Y el fenómeno no es sólo de una población que crece —y la nuestra crece con mayor intensidad que cualquiera otra en la América— sino también de un pueblo que despierta, crea necesidades, exige su satisfacción, y se organiza para garantizarlo.

Ante el desmesurado fenómeno de insurgencia democrática, y en tanto unos cuantos suspiran sin remedio por “la Costa Rica de ayer”, la Universidad tiene obligadamente que transformarse, como Universidad del pueblo, para el pueblo y por el pueblo que es, para contribuir a crear el espíritu, el ambiente, la energía, la preparación y los instrumentos con los cuales tratar de darles satisfacción a tan múltiples y acongojantes problemas y, a la vez, de evitar que tal satisfacción se realice con mengua de los valores supremos del espíritu y culmine en un grosero y torpe materialismo. A ella le corresponde esa tarea junto con otras instituciones; pero a ella más que a ninguna otra en cuanto es formadora de hombres y señaladora de valores. El éxito con que las otras instituciones puedan hacerle frente a la grandiosa revolución pacífica, en gran medida depende del éxito que la Universidad tenga para formar hombres capaces, serios y enérgicos, inspirados en altos ideales éticos de servicio y humanidad, dotados de incuestionable fortaleza moral y de una insobornable dignidad personal. El éxito depende de la institución a la que no interesan sólo los medios, sino también y fundamentalmente los fines.

——

TU TAREA:
Reproduce sin ningún cambio el pasaje del texto sobre la Universidad que empieza en "Y el fenómeno" y llega hasta "organiza para garantizarlo.".

Datos recopilados

——

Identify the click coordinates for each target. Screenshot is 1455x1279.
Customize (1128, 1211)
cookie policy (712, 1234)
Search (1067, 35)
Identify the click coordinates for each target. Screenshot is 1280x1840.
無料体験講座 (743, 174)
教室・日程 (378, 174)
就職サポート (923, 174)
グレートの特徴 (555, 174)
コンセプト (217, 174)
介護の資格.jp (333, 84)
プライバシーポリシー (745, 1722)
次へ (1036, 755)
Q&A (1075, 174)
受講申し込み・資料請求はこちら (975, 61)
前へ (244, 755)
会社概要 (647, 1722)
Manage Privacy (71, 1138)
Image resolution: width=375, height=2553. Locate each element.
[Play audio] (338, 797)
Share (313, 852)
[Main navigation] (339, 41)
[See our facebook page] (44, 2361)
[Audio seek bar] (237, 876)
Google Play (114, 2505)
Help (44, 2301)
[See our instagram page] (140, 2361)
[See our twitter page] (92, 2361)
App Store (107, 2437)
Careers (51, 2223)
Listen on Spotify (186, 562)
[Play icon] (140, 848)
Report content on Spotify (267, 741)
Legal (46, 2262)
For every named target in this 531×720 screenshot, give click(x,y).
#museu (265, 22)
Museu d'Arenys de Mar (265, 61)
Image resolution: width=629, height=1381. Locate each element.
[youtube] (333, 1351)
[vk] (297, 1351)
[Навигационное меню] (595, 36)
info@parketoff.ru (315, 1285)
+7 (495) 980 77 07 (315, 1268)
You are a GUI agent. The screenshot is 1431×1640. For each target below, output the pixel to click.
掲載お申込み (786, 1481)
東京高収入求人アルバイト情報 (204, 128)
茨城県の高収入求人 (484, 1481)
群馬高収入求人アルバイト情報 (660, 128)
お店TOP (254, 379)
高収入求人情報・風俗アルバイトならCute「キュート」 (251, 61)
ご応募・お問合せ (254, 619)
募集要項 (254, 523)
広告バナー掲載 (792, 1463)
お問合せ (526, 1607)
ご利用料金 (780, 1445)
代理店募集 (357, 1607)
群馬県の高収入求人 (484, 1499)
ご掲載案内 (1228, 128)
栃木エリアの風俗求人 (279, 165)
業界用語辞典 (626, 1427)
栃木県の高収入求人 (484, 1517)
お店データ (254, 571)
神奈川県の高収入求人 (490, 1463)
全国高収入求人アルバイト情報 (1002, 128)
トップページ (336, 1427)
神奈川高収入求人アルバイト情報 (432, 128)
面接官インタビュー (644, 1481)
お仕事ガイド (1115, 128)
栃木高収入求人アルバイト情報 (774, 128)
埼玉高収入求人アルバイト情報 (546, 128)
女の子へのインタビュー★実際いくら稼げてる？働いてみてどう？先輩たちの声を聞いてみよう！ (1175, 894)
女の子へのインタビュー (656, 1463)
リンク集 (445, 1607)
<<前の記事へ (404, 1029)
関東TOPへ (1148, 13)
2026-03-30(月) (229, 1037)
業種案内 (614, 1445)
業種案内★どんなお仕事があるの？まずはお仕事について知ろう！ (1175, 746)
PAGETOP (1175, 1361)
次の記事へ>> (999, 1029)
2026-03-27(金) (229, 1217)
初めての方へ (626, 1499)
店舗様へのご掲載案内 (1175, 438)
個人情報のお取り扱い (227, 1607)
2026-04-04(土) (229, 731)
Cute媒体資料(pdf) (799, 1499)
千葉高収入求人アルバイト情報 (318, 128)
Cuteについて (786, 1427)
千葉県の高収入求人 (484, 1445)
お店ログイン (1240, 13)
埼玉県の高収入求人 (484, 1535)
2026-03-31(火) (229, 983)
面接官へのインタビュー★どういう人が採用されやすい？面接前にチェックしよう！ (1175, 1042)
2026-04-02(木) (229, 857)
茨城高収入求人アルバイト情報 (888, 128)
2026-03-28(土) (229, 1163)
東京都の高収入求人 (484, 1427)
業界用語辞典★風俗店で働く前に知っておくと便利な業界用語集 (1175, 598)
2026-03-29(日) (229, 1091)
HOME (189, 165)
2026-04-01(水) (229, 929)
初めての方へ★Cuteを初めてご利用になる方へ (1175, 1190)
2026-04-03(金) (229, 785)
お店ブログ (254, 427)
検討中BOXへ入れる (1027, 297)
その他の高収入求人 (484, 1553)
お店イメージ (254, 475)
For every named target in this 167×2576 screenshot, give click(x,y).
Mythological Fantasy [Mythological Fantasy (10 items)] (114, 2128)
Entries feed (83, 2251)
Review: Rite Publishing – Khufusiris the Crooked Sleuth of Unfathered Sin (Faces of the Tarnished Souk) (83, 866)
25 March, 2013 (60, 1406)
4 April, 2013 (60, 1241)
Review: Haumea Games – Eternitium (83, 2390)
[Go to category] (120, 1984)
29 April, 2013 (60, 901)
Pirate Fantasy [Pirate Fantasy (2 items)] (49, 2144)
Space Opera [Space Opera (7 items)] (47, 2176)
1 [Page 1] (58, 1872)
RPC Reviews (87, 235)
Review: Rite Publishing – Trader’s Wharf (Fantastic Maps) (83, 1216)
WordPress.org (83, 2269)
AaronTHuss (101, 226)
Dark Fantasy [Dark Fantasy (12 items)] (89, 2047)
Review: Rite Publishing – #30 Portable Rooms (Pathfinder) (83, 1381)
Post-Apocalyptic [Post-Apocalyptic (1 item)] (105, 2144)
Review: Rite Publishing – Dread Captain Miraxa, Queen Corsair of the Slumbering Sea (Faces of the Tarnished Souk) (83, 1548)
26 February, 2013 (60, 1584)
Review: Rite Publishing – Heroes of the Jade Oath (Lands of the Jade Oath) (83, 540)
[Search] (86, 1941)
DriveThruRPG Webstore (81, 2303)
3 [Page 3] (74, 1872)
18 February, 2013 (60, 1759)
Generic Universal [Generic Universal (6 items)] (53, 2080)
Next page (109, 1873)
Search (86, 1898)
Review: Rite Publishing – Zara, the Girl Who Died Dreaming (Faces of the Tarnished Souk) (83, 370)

——

RESPUESTA DEL EJERCICIO:
Y el fenómeno no es sólo de una población que crece —y la nuestra crece con mayor intensidad que cualquiera otra en la América— sino también de un pueblo que despierta, crea necesidades, exige su satisfacción, y se organiza para garantizarlo.